◆ Actions to take:
A – From the passage below about Stephen Lewis, copy the text word for word, beginning at "Lewis was also" and ending after "parts have had.".
B – According to the passage below about Stephen Lewis, what post was he to leave in December 2006?
C – Write a continuation of the passage below about Stephen Lewis, picking up after its final sentence.

◆ Exercise passage:
Health

Silence is Complicity


Noted Canadian diplomat, AIDS activist and women's advocate Stephen Lewis will step down from his post as United Nations Special Envoy for HIV/AIDS in Africa in December 2006. Also head of the Stephen Lewis Foundation, which funds community-level efforts to combat HIV/AIDS in Africa, he is an ardent advocate of social and gender justice as being the answer to the AIDS pandemic.
Lewis was also a strong advocate for the recently announced new UN agency for women. This agency will combine several existing UN agencies - such as UNIFEM, the Office of the Secretary General's Advisor on Women and Gender Issues and the Division on the Advancement of Women - and will be headed by an Under-secretary General. It is believed that it will have greater visibility and status than its component parts have had.

He talks here about why oppression of women is a "ghastly, deadly business" and how the UN agency for women could be the ideal vehicle for change. An interview.

◆ Provided information:
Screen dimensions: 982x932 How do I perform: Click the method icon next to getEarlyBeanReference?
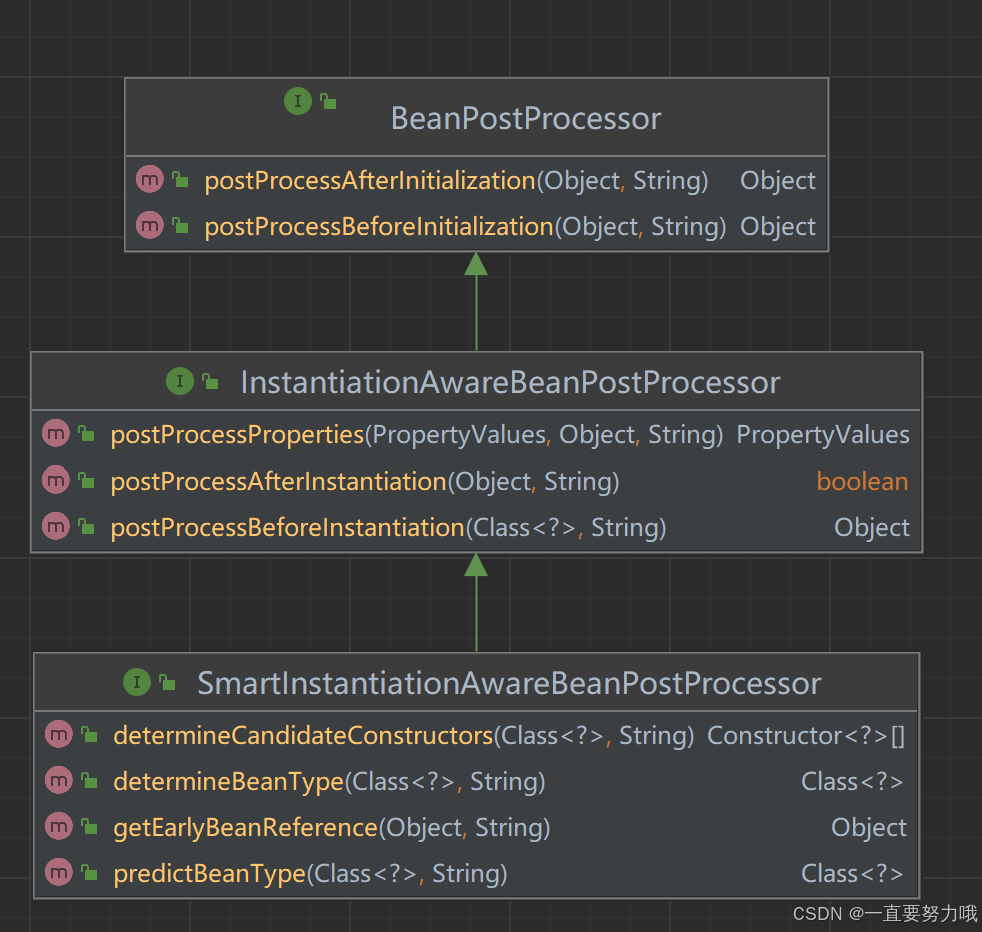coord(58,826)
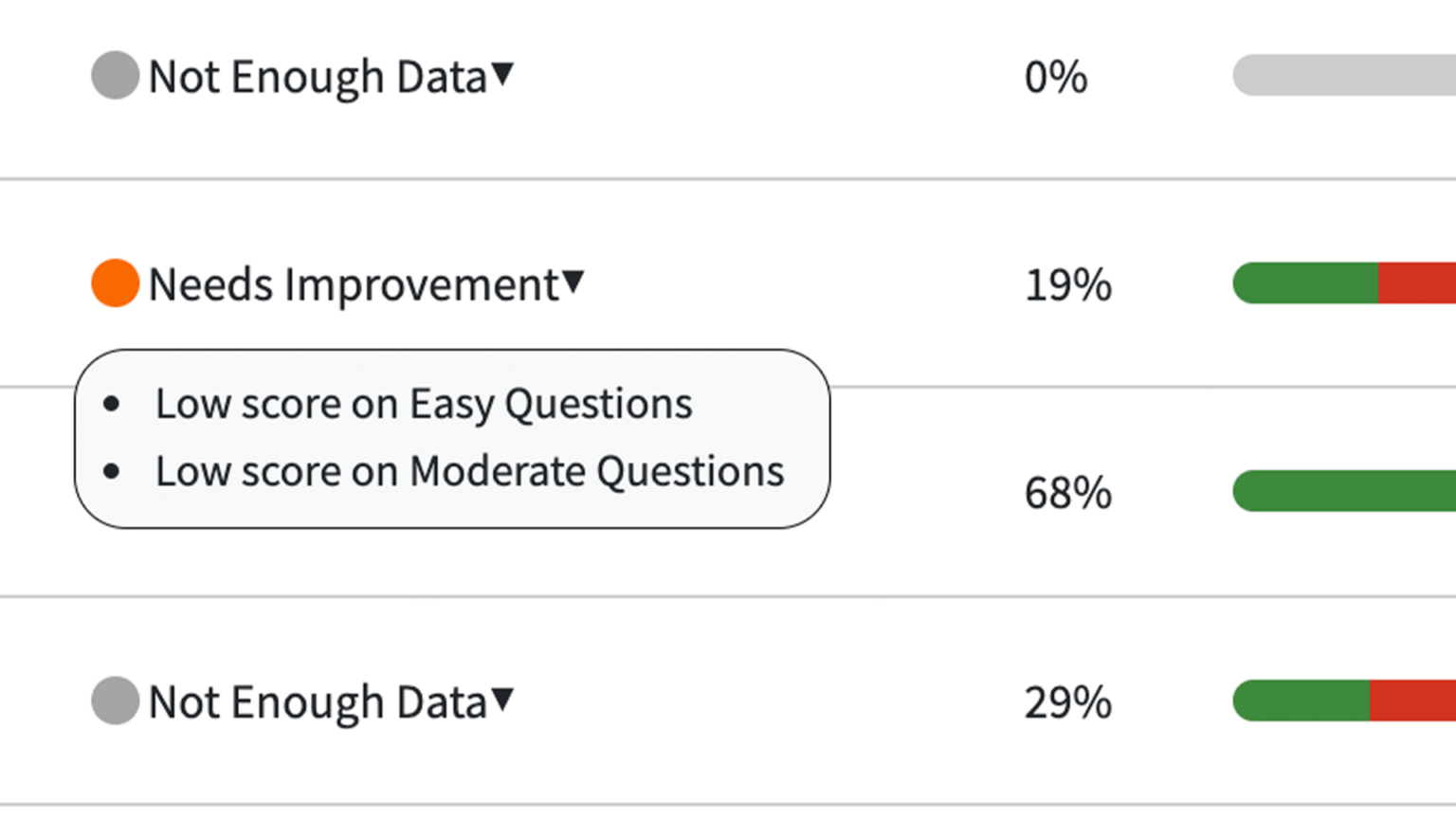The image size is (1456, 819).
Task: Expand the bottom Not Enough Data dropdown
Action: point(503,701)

◆ Exercise answers:
A –
Lewis was also a strong advocate for the recently announced new UN agency for women. This agency will combine several existing UN agencies - such as UNIFEM, the Office of the Secretary General's Advisor on Women and Gender Issues and the Division on the Advancement of Women - and will be headed by an Under-secretary General. It is believed that it will have greater visibility and status than its component parts have had.

B – He was to step down as United Nations Special Envoy for HIV/AIDS in Africa.

C –
Q. What drives your burning desire for social justice and gender equality? What formative experiences led to your career as an internationalist and outspoken advocate for women?
A. I come from a left-wing family. We've been Social Democrats for generations, so the basic principles of social justice have always driven my convictions. My father was active politically in Canada and my wife, Michele Landsberg, is an ardent feminist who wrote a column for 20 years. We always told our children they had to be feminists or they would be disinherited! And I have two outstanding colleagues - Paula Donovan and Anurita Bains - who like others I've worked with over the years, share and influence my commitment to social justice and to equality for women. Now with the AIDS pandemic and what is happening to women as a result, I've never felt the urgency for gender equality more sharply.

Q. You are recognized, respected, and many would say loved, internationally for your work on behalf of the world's women, especially those who are bearing the burden of the HIV/AIDS crisis. Would you explain why you feel so passionately about their plight?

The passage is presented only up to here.